On ne peut guère dire que cette réception politisée (de part et d’autre) ait bénéficié à la connaissance des concepts de l’auteur, même si son nom tardivement reconnu a été affiché. Après la chute du mur de Berlin, on revint sur les raisons qui firent de ces Autrichiens des Cassandre du « socialisme réel » dès les années 1920 : le calcul socialiste est impossible à soutenir à terme, la planification illusoire et dangereuse. Dépolitiser ce débat autoriserait que soit venu le temps des savants, libres d’analyser une pensée pour elle-même, comme c’est désormais le cas pour Marx – à qui M. Bourdeau avait consacré un mémoire d’étudiant avant d’examiner et de rééditer l’œuvre d’Auguste Comte 5. Cette dépolitisation irait d’ailleurs dans le sens d’un bilan des « utopies », nous semble-t-il.

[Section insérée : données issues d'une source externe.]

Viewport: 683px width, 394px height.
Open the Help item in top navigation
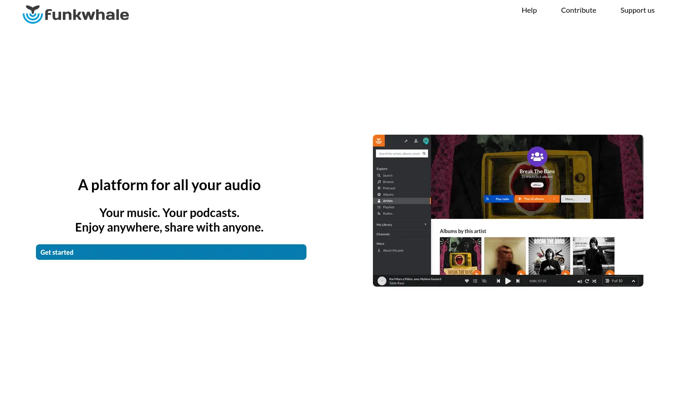point(529,10)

À y regarder de près, il ressort qu’en traitant de Hayek M. Bourdeau cherche à s’expliquer autre chose, qu’il lui assimile, à savoir ce qui lui déplaît dans notre monde. Il entraîne ses lecteurs dans cette quête 6 ; pour lui, les linéaments hayékiens sont cause d’un état présent du monde qu’il n’aime pas : « il y a de bonnes raisons de ne pas se sentir chez soi dans ce monde dont il [Hayek] nous donne la clef » (p. 12). Or garder intactes probité et rigueur au long de l’examen d’une pensée que l’on incrimine est assez rare pour être salué ; aussi le résultat échappe-t-il aux imprécations, quoique la coloration du propos soit permanente. Au fond, celle-ci nuit de ce fait cependant moins que ne le font anticiper (craindre ou espérer, selon la perspective) la quatrième de couverture, l’avant-propos et la conclusion. Le corps de l’ouvrage livre donc une critique philosophique orientée, mais minutieuse et intéressante.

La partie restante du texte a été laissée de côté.